C'est quoi une "vue" ?
Toutes les "vues" ne sont pas égales et ça commence à devenir un problème.
C’est le terme en vogue dans le streaming vidéo, celui de “vues”. Netflix l’utilise. Youtube l’utilise. Les replays de chaines TV l’utilisent aussi. Mais est-ce que toutes les vues naissent égales ? Petit passage en revue des méthodologies utilisées pour définir ce qu’est une “vue”.
X (the service formerly known as Twitter)
Sur X, j’ai vu passer ce tweet il y a quelques jours au sujet de la vidéo parodique de Malik Bentalha sur CNews (très drôle d’ailleurs, je vous recommande).
5 millions de vues, c’est énorme ! Ce serait la preuve que c’est ce que veulent les gens. Pas tout à fait, ralentissons un peu. Sur X, il y a deux mesures de décomptes des vues. La première est à destination de celui qui poste la vidéo et elle est définie de la façon suivante, à savoir 1 vue = 2 secondes minimum.
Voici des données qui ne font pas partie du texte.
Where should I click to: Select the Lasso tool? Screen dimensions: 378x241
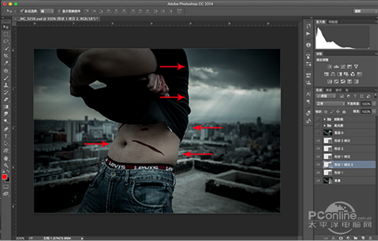[6, 41]
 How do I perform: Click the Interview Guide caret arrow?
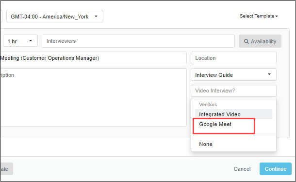pos(269,74)
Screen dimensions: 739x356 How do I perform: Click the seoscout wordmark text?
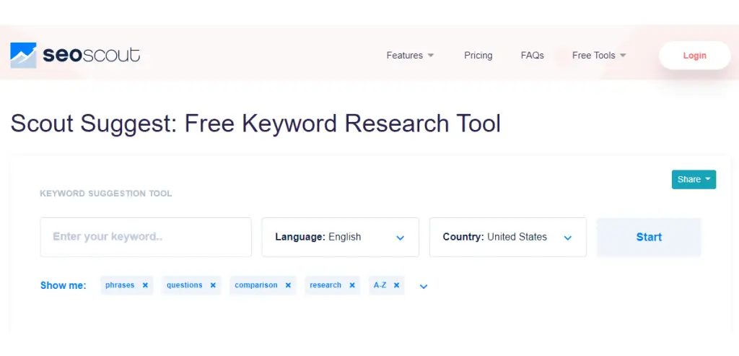coord(92,55)
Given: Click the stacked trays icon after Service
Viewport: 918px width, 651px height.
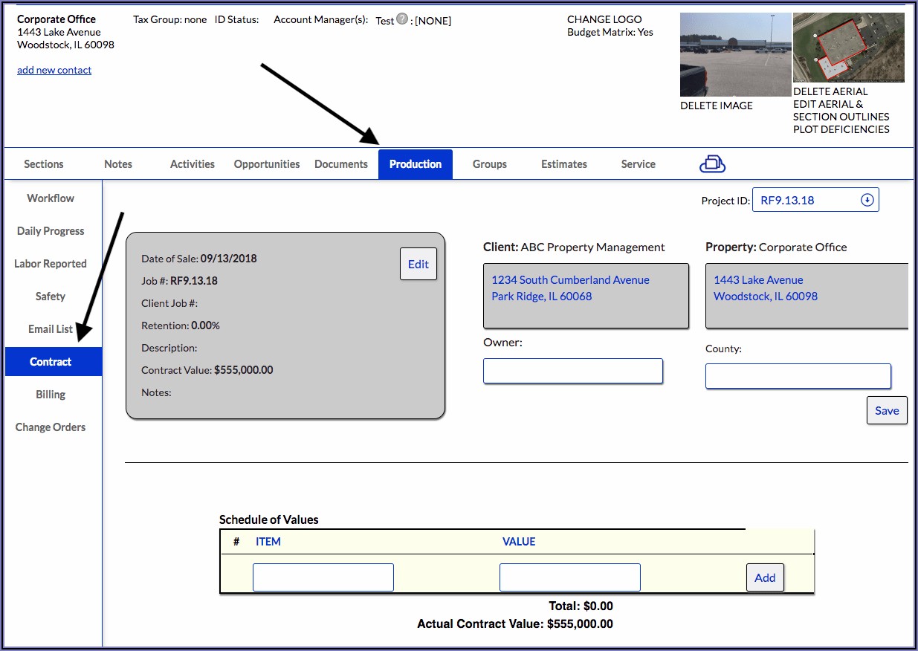Looking at the screenshot, I should tap(712, 163).
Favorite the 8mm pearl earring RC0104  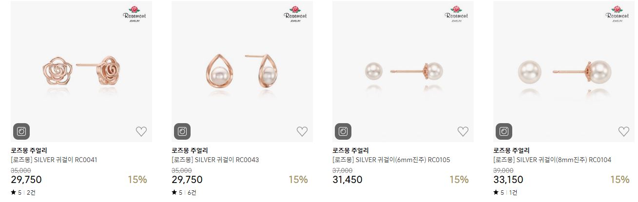[x=624, y=131]
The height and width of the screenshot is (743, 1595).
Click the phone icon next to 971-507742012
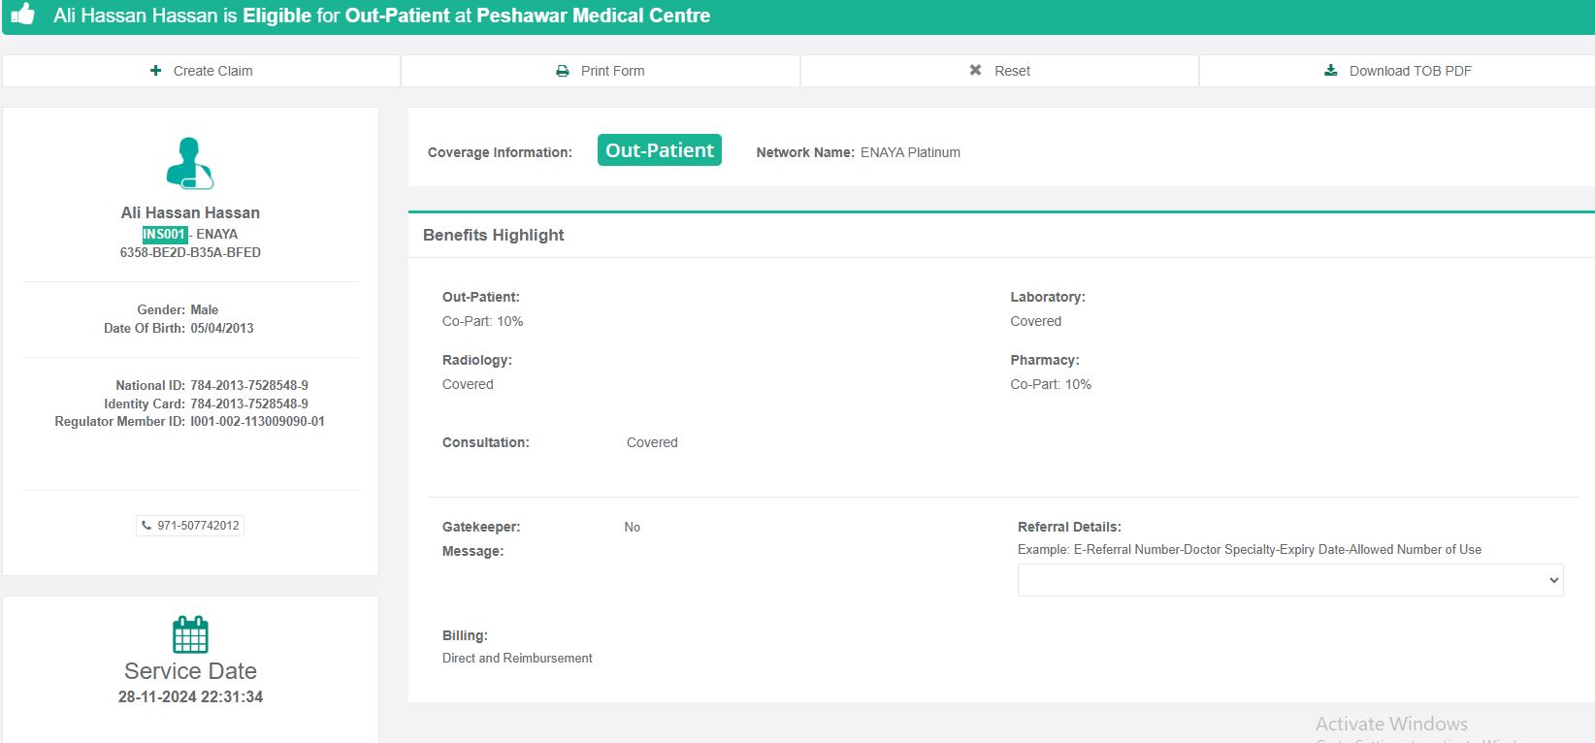click(x=146, y=526)
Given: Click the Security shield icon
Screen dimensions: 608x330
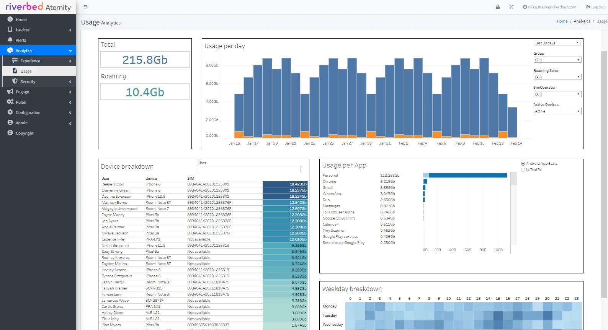Looking at the screenshot, I should [x=15, y=81].
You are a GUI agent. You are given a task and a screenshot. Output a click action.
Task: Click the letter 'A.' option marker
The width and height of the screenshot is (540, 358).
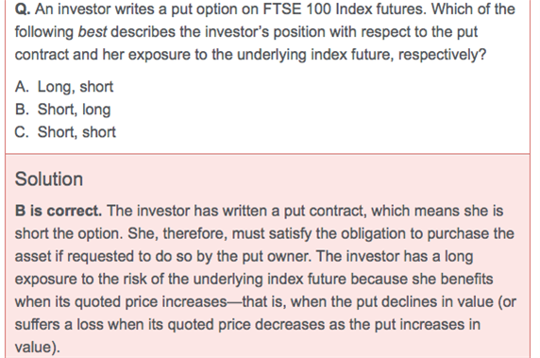coord(22,87)
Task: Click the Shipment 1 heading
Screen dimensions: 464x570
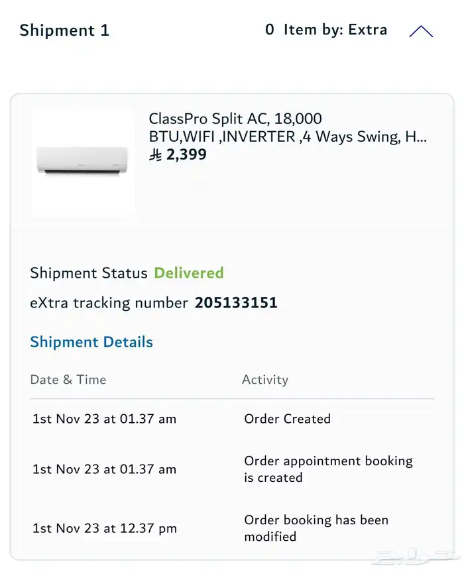Action: pyautogui.click(x=64, y=30)
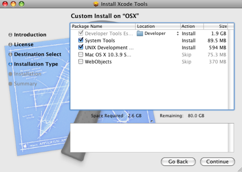Click the bullet icon beside Introduction
Image resolution: width=242 pixels, height=172 pixels.
pos(10,35)
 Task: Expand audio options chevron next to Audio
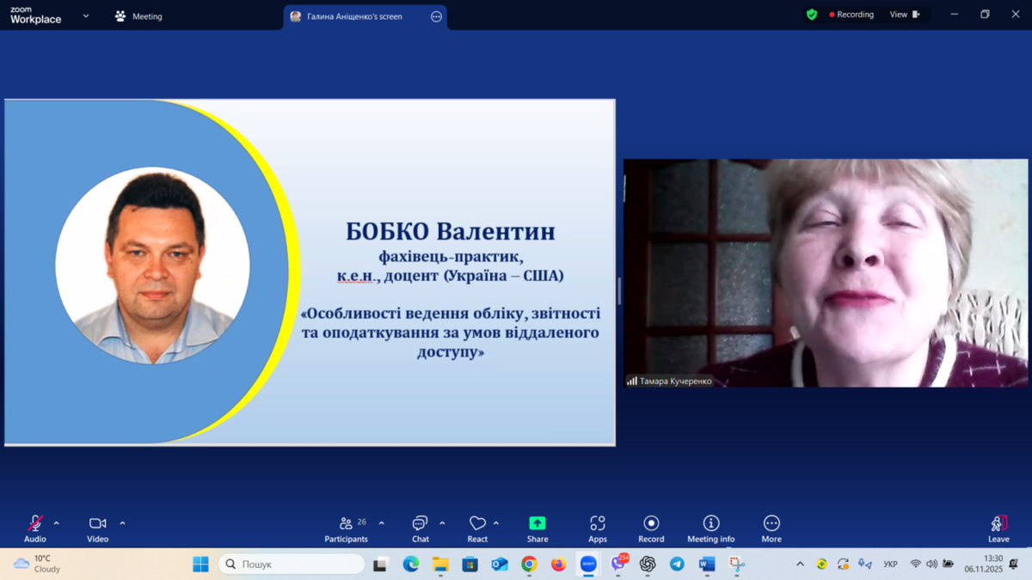(x=57, y=523)
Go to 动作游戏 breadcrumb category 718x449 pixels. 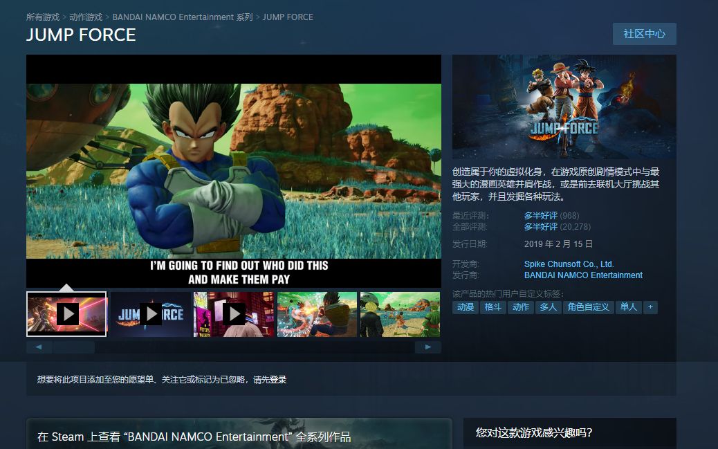pos(86,17)
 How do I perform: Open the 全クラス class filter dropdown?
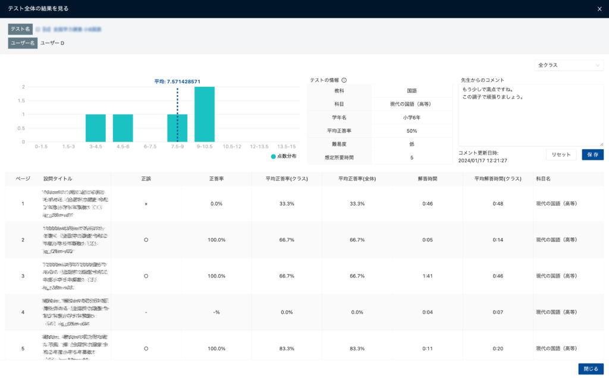pyautogui.click(x=569, y=65)
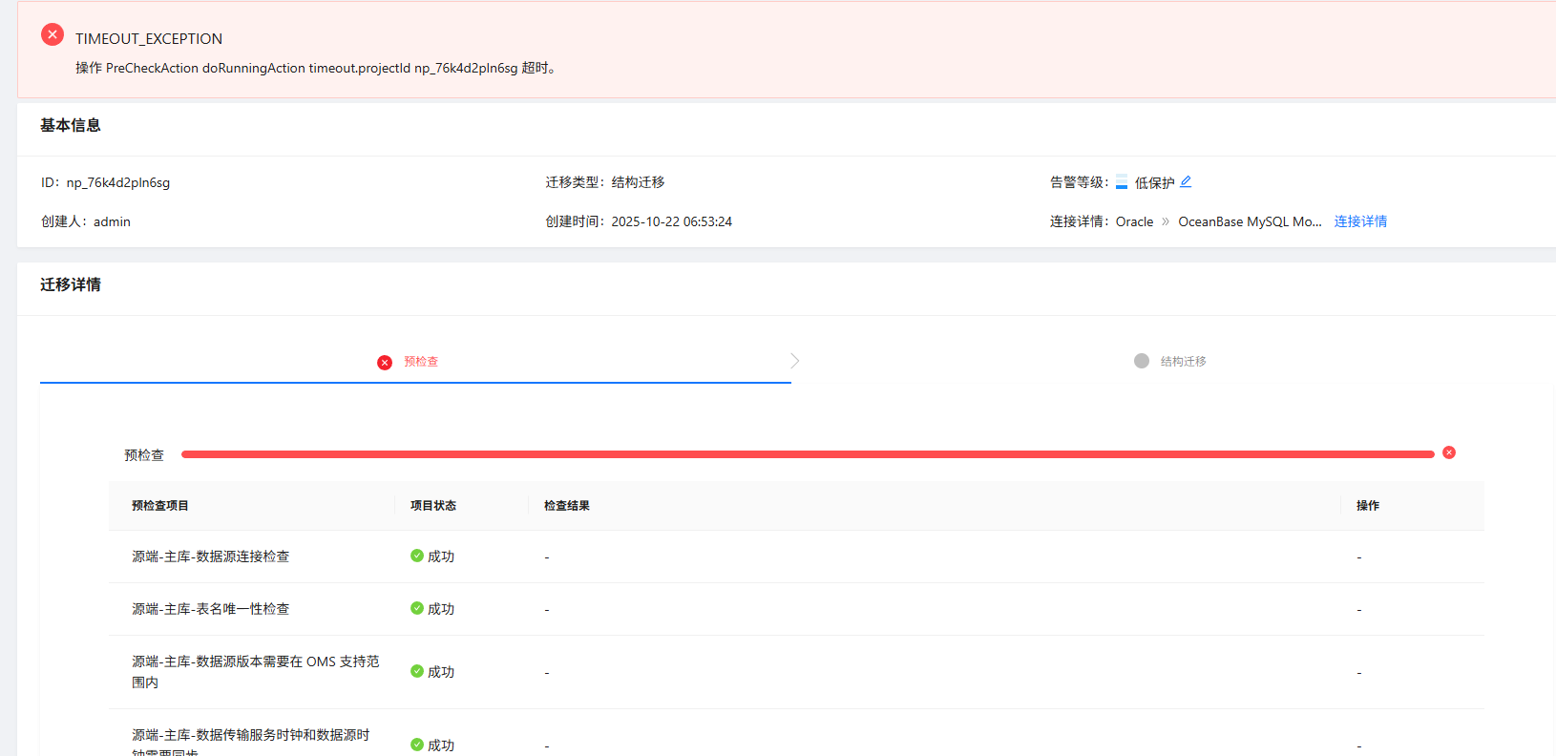
Task: Click the red failure icon on 预检查 step
Action: [385, 363]
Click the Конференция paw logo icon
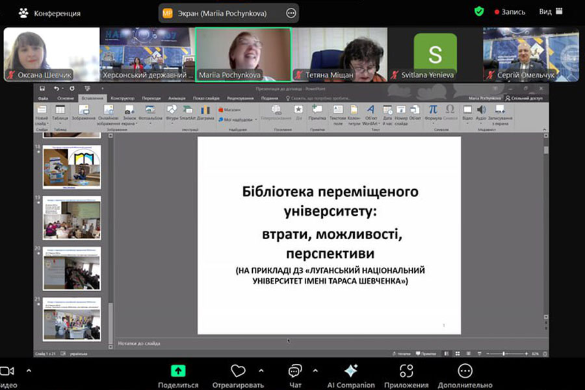The width and height of the screenshot is (585, 390). 23,12

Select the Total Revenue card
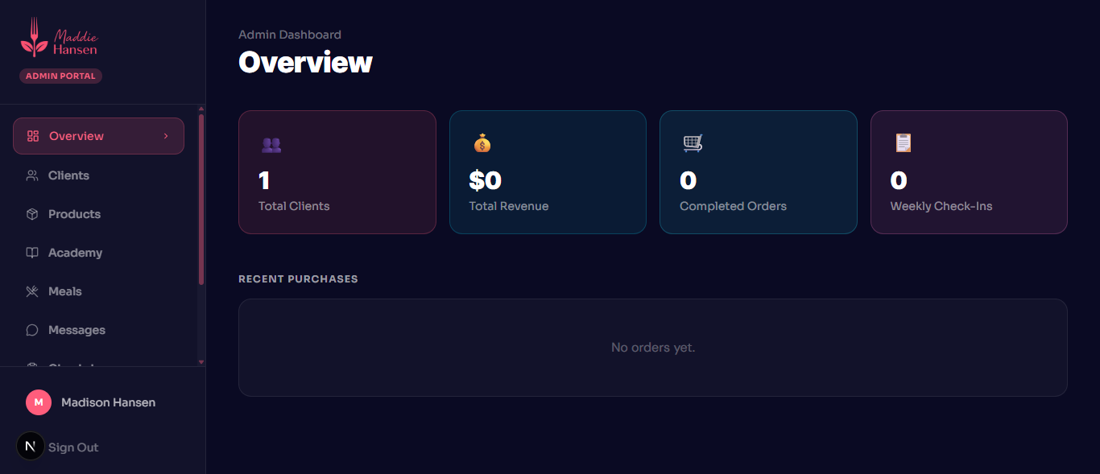(548, 172)
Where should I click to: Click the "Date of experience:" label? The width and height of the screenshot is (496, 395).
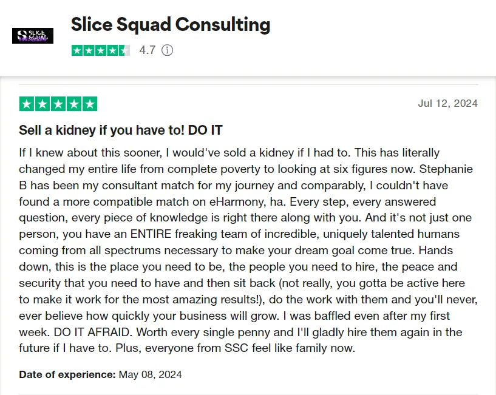tap(67, 374)
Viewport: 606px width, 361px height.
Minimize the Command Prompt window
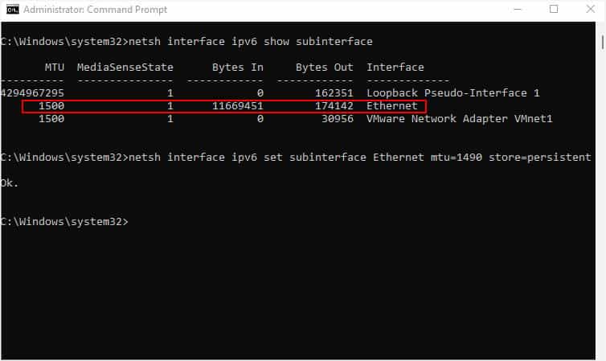pyautogui.click(x=518, y=10)
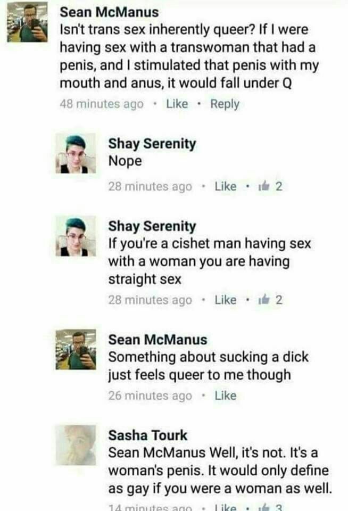Like Sean McManus's first comment
This screenshot has height=511, width=348.
177,104
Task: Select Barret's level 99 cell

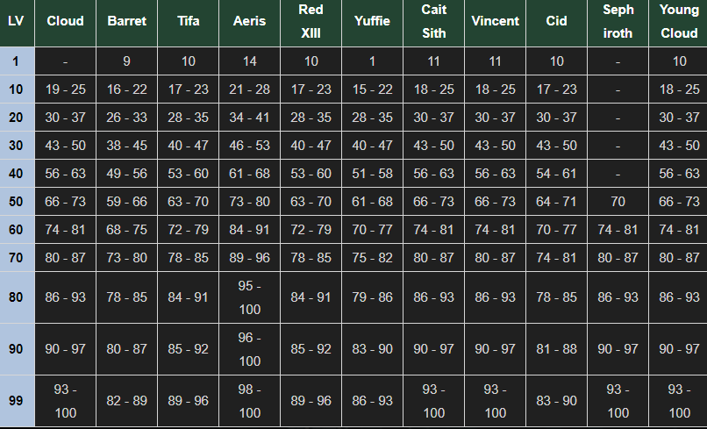Action: point(127,401)
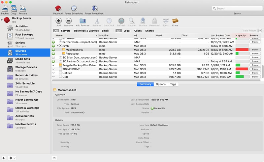This screenshot has height=162, width=264.
Task: Select the Client location filter
Action: 138,31
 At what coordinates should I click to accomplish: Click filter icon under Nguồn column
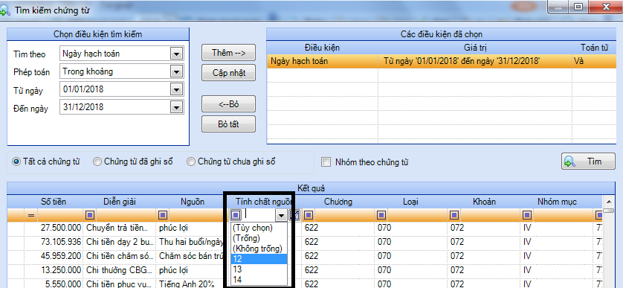pos(163,216)
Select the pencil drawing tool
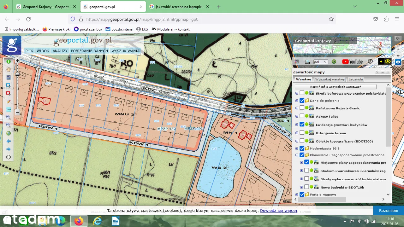The height and width of the screenshot is (227, 404). 9,102
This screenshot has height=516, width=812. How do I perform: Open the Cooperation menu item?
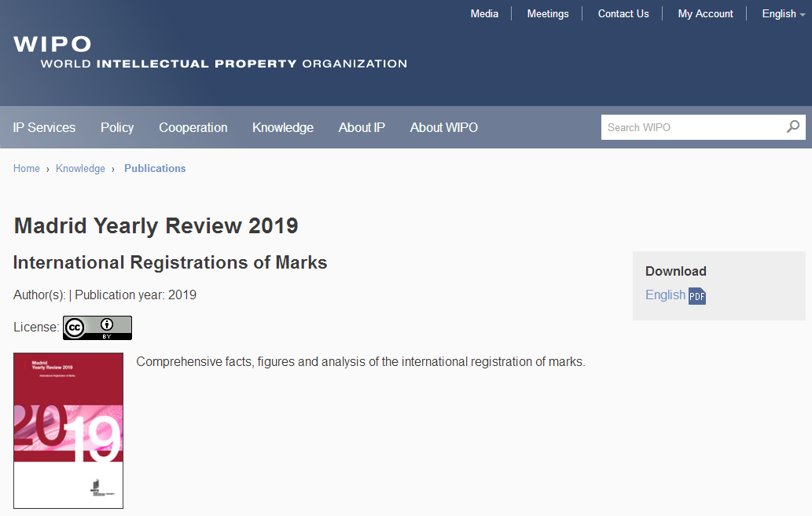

Mais ce chiffre n’est pas public. Ce qui est public, c’est le nombre d’impressions, qui est aussi appelé “vues”. Et là, la définition d’une vue change aussi puisqu’il s’agit du nombre de fois qu’un tweet est “vu” par une personne, soit directement ou bien par le biais de retweets sans forcément avoir lancé la vidéo.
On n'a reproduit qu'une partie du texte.